At the age of 56 years, Miner 8 began having shortness of breath and cough with moderate physical activity. Previously, he had been physically active and without symptoms, and had never smoked. After receiving a report of PMF on his survey radiograph, he sought medical care. His lung function was found to be significantly reduced and exhibited a restrictive pattern: forced expiratory volume in 1 second was 75%, forced vital capacity was 69%, and total lung capacity was 62% of the predicted reference values. Cardiopulmonary exercise testing revealed a low partial pressure of oxygen (pO2) at peak exercise and no evidence of any cardiac limitation. His physician diagnosed him with severe silicosis with PMF and advised him to leave mining.
The images provided by Miner 8 show that extremely dusty condition that surface miners may have to work in.
The progression of disease shown in Miner 8’s chest x-rays demonstrates PMF.
The study includes other interesting information about the role of silica exposure for these miners’ lung problems as well as an explanation for why cancer does not explain the x-ray findings.
The authors concluded that these miners severe lung diseases were the result of inadequate dust control and education.

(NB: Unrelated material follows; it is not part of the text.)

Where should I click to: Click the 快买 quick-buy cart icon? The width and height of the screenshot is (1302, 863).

Even though all of the miners in this study worked their entire careers under the provisions of the 1969 Coal Act, study results show that severe forms of pneumoconiosis continue to occur in miners whose occupational exposure occurred exclusively through surface coal mining work. Supplemental information provided by some participants indicated that dust controls were often insufficient at their worksites. Given that surface coal miners make up a substantial portion (44%) of the coal mining workforce, the case series results and ongoing silica overexposures documented by MSHA sampling highlight the need to reduce respirable dust exposures at surface mining operations and demonstrate the need for including surface miners in routine respiratory health surveillance.

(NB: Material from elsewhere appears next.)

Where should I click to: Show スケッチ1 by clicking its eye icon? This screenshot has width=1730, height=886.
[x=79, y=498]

The study has important implications for surface miners with respiratory disabilities who are seeking black lung benefits. The study makes clear that severe black lung affects miners who never set foot in an underground mine and that miners with as little as 10 years of exposure working on a surface mine can get severe black lung.
The study’s authors were: Cara N. Halldin, PhD, William R. Reed, PhD, Gerald J. Joy, MS, Jay F. Colinet, MS, James P. Rider, BS, Edward L. Petsonk, MD, Jerrold L. Abraham, MD, Anita L. Wolfe, BA, Eileen Storey, MD, and A. Scott Laney, PhD.